A cross-section of first-time voters at the Tamale Metropolitan Electoral Commission’s registration centre has indicated that they obtained the voter identity cards for reasons other than voting.

More than 10 first-time voters interviewed by the Ghana News Agency (GNA) said they had no plans to vote in the upcoming general election.

Abdul-Samed Sulemana, a 19-year-old first-time voter, told the GNA that his father compelled him to register, adding he had no intentions to use the card for voting.

He said, ‘For me, I am here because my father asked me to come for the card. He said I may need it for other registrations in future.’

In response to why he would not exercise his franchise, Abdul-Samed said he did not feel the need to do so, noting that older generations had voted many times without seeing any significant changes in government that benefited Ghanaians.

Narfiq Mustapha, an 18-year-old first-time voter, shared the belief that voting for the first time could not bring about any significant change i
n governance.

He said he got the voter ID card to identify himself as Ghanaian and to use it when needed.

Majeed Yussif, an 18-year-old first-time voter, expressed doubt stating that he believed elections were determined by a small group of people and questioned whether voting actually resulted in substantial development changes.

He said waiting in line to vote just for a few people to declare others as winners, was not worth it.

However, some other first-time voters expressed eagerness to vote, believing that their votes could bring about changes in economic situations.

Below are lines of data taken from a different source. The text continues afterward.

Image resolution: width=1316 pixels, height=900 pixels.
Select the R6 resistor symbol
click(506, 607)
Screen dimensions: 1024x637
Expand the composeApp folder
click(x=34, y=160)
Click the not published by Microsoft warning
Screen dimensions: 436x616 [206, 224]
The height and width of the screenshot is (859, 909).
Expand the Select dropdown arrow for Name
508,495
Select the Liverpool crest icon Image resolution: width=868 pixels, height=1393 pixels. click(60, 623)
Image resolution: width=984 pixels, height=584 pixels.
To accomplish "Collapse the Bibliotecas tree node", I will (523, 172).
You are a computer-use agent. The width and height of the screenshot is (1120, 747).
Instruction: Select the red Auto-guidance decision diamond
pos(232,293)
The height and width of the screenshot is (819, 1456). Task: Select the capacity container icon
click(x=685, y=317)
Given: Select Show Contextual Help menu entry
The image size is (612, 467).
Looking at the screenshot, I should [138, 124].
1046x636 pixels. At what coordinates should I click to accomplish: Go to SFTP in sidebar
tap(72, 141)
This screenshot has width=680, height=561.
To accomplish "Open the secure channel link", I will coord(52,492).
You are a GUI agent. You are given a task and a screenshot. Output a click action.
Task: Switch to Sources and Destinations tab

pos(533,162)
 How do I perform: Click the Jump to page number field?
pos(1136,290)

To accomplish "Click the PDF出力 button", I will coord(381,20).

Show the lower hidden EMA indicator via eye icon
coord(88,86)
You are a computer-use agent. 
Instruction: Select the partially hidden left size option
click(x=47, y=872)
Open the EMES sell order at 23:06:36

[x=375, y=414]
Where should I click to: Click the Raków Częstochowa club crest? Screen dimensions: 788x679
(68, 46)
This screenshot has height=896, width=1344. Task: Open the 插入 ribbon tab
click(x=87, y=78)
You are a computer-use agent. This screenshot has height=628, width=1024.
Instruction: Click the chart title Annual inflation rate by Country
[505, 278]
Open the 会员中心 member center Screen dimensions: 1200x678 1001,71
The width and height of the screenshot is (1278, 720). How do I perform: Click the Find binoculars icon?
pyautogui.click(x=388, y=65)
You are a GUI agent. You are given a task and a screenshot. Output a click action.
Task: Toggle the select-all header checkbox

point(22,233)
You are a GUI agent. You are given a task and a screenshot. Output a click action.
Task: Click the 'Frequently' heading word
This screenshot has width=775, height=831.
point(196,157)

Rashida Issahaku, a first-time voter, told the GNA that she got the voter ID card with the intention of voting in the election and affirmed that she understood the importance of voting as a Ghanaian.

She said, ‘I am a citizen, and I must vote. I want to vote for the right person, who can take care of the economy and our education.’

Rahina Yussif stated that while she needed the ID card as a student, her primary motivation was to use it
to vote for a better Ghana.

While some first-time voters obtained their ID cards for purposes other than voting and others specifically to vote, there were also many, who remained undecided about whether to participate in the elections or not.

Alhassan Yakubu said he had not decided about voting yet, saying he would decide whether to vote later in the year.

He said there were times he felt the need to vote for change but other times, he was indecisive.